Configure the admin consent workflow
In this article, you learn how to configure the admin consent workflow to enable users to request access to applications that require admin consent. You enable the ability to make requests by using an admin consent workflow. For more information on consenting to applications, see User and admin consent.
The admin consent workflow gives admins a secure way to grant access to applications that require admin approval. When a user tries to access an application but is unable to provide consent, they can send a request for admin approval. The request is sent via email to admins who have been designated as reviewers. A reviewer takes action on the request, and the user is notified of the action.
To approve requests, a reviewer must have the permissions required to grant admin consent for the application requested. Simply designating them as a reviewer doesn't elevate their privileges.
Prerequisites
To configure the admin consent workflow, you need:
- An Azure account. Create an account for free.
- You must be a Global Administrator to turn on the admin consent workflow.
Important
Microsoft recommends that you use roles with the fewest permissions. This helps improve security for your organization.

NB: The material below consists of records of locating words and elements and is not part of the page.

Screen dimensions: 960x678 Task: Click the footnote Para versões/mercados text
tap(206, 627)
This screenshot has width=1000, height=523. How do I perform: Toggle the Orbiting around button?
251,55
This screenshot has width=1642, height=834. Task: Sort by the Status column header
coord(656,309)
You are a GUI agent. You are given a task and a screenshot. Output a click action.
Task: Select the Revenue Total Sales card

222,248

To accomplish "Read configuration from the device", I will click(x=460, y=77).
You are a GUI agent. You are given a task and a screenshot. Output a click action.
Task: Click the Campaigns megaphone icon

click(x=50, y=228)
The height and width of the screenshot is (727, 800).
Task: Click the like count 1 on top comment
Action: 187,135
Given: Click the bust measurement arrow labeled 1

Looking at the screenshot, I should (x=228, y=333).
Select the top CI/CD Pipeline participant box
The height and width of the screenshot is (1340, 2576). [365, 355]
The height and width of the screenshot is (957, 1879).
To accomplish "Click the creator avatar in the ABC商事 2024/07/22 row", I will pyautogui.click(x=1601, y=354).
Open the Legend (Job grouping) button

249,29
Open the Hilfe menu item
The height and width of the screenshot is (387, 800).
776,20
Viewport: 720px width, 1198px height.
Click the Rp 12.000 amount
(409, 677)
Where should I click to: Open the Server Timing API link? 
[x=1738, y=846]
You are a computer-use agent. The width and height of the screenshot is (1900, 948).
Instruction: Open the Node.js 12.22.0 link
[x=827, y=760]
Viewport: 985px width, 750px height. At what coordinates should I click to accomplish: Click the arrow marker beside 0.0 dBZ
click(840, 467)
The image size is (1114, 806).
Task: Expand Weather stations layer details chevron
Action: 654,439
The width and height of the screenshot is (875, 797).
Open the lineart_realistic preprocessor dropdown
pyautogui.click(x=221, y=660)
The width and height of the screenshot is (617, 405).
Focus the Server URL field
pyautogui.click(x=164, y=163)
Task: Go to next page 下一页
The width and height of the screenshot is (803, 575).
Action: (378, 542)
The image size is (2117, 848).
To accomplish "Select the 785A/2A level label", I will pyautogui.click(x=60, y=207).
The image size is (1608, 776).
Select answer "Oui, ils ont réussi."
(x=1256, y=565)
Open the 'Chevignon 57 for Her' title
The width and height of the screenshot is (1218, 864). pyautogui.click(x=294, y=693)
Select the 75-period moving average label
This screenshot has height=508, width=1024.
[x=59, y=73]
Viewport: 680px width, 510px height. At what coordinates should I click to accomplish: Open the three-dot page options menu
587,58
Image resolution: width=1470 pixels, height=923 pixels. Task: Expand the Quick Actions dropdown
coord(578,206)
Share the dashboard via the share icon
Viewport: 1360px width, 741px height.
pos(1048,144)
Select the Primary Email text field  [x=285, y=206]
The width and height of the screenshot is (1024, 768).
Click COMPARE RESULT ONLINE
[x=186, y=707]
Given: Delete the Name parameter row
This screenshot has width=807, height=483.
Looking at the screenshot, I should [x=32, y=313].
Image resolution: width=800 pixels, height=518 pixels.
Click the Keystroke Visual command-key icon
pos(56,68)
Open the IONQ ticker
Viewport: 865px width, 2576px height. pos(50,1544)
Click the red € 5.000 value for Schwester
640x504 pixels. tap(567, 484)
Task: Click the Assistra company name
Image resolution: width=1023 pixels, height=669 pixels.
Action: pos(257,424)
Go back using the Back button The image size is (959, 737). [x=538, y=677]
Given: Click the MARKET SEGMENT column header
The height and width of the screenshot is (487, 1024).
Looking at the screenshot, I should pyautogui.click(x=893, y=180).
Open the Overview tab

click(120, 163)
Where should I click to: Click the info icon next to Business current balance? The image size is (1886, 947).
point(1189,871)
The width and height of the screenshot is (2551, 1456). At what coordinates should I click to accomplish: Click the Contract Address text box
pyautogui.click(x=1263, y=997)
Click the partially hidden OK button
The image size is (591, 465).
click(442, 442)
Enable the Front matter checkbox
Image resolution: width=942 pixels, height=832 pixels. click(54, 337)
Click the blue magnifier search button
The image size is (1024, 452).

Global Administrator is a highly privileged role that should be limited to emergency scenarios when you can't use an existing role.
Enable the admin consent workflow
Tip
Steps in this article might vary slightly based on the portal you start from.
To enable the admin consent workflow and choose reviewers:
Sign in to the Microsoft Entra admin center as a Global Administrator.
Browse to Identity > Applications > Enterprise applications > Consent and permissions > Admin consent settings.
Under Admin consent requests, select Yes for Users can request admin consent to apps they are unable to consent to .
Configure the following settings:
- Who can review admin consent requests - Select users, groups, or roles that are designated as reviewers for admin consent requests. Reviewers can view, block, or deny admin consent requests, but only Global Administrators can approve admin consent requests for apps requesting for Microsoft Graph app roles (application permissions). People designated as reviewers can view incoming requests in the My Pending tab after they have been set as reviewers. Any new reviewers aren't able to act on existing or expired admin consent requests.
- Selected users will receive email notifications for requests - Enable or disable email notifications to the reviewers when a request is made.
- Selected users will receive request expiration reminders - Enable or disable reminder email notifications to the reviewers when a request is about to expire. The first about-to-expire reminder email is likely sent out in the middle of the configured "Consent request expires after (days)." For example, if you configure the consent request to expire in three days, the first reminder email is sent out on the second day, and the last expiration email is sent out almost immediately the consent request expires.
- Consent request expires after (days) - Specify how long requests stay valid.
Select Save. It can take up to an hour for the workflow to become enabled.
Note
You can add or remove reviewers for this workflow by modifying the Who can review admin consent requests list. A current limitation of this feature is that a reviewer retains the ability to review requests that were made while they were designated as a reviewer and will receive expiration reminder emails for those requests after they're removed from the reviewers list. Additionally, new reviewers won't be assigned to requests that were created before they were set as a reviewer.
Configure the admin consent workflow using Microsoft Graph
To configure the admin consent workflow programmatically, use the Update adminConsentRequestPolicy API in Microsoft Graph.